Even assuming that we can identify systemically significant institutions, what would be the consequences of regulating them? In my view, designating some companies as systemically significant would have a disastrous effect on the competitive financial system in the United States. This is true because a designation as a systemically significant company is a statement that the government will try to prevent such a company from failing. It is systemically significant because its failure, by hypothesis, will have an adverse effect on the other financial institutions and on the economy as a whole.

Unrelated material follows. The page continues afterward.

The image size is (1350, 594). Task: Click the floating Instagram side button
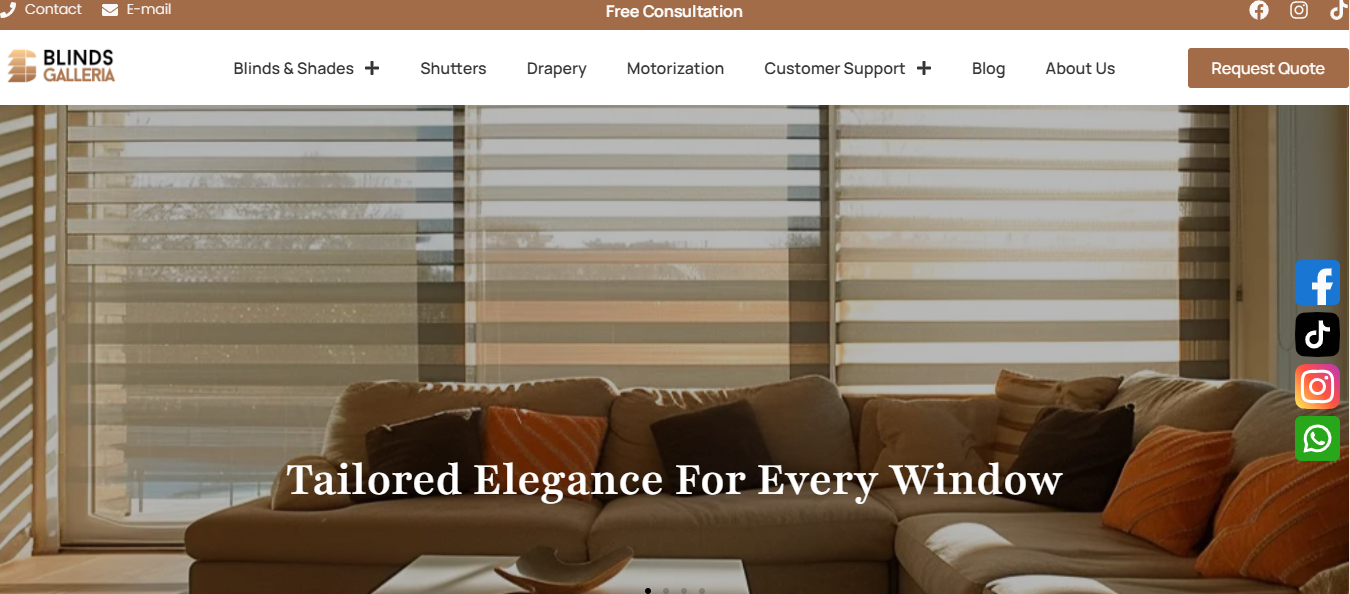point(1317,386)
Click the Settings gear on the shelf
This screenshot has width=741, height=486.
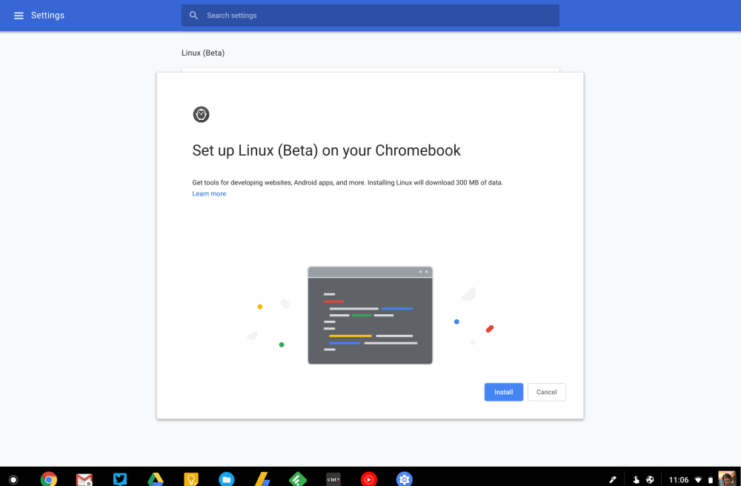403,478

In other words, such an institution will be considered too big to fail, and in that respect to have the backing of the government. As we have seen with Fannie Mae and Freddie Mac, an indication that a private firm has the implicit backing of the government--especially if the backing comes from an agency like the Fed, with the power to extend financing--is likely to persuade the markets that loans to this institution would involve less risk than loans to an institution that is operating without this special designation. For this reason, a firm that is designated as systemically significant would be able to raise funds at lower cost than its competitors, would likely be more profitable than its competitors, and would have greater access to capital. Overall, the systemically significant firms would grow larger in relation to others in the same industry and would gradually acquire more and more of their less successful competitors. Eventually, we would see a market much like the housing market that Fannie and Freddie have come to dominate, with a few giant companies, chosen by the government, that have pushed out all competition.

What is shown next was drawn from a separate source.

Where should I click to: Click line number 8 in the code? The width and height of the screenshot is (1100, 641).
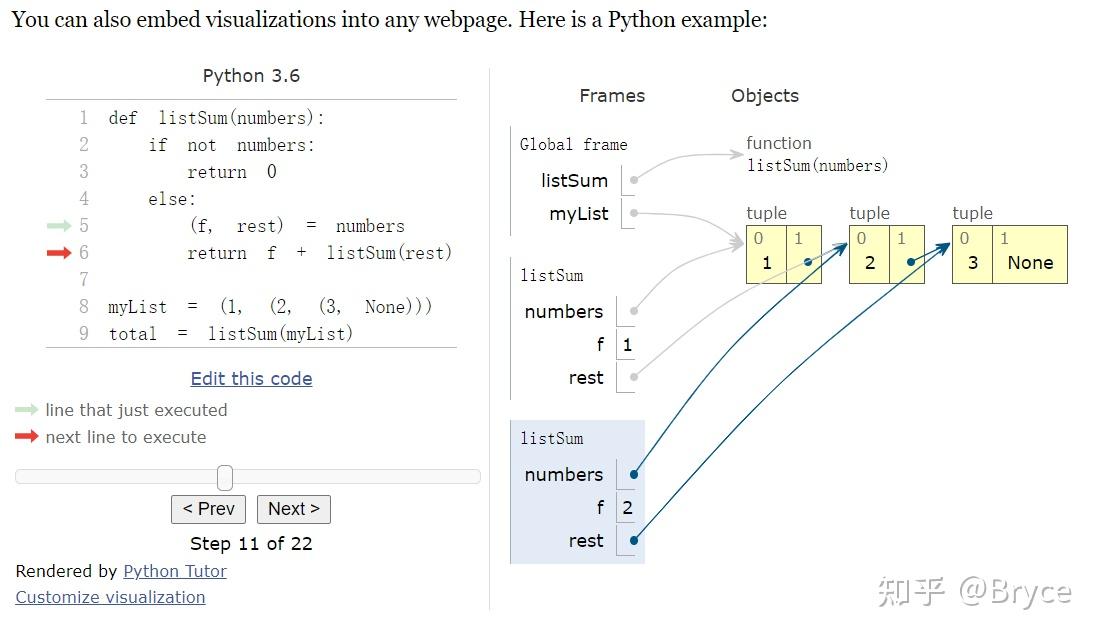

Limitations on a Regulator's Scope of Knowledge

Even if the regulation of systemically significant companies did not have such adverse consequences for our economy and financial system, there is real doubt whether any agency would be able to regulate and supervise systemically significant firms from more than one industry. It goes without saying that banking is a completely different business from insurance, which is different from securities trading, which, in turn, is different from the risk-taking and arbitrage transactions of hedge funds. The regulation of each company must take account of these differences. In order to decide on such issues as the appropriate amount of capital or leverage for systemically significant companies from different industries and utilizing different business models, the systemic regulator of each company must have a detailed knowledge of the business practices, accounting standards, and taxation of each business model, as well as the competitive environment in which it functions.

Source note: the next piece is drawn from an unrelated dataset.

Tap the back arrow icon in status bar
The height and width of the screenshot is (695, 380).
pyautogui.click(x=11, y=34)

Accordingly, in order to be a systemic risk regulator for varied financial industries and business sectors, a regulator would have to acquire a great deal of knowledge and expertise in every field of finance. It would be required to understand how these industries function and why they function the way they do. Every change in capital or leverage would have an effect not only on the competition within the industry in which the particular firm is located, but also on the ability of the firm to compete with other members of the financial services sector. In today's financial services world, banks, insurers, securities firms, hedge funds, mutual funds, finance companies, leasing companies, and even private equity firms compete for business, for capital, and for credit. Any significant mandated change in how the largest firms in each of these financial services industries are able to do business will have an impact--positive or negative--on firms in every other financial services industry.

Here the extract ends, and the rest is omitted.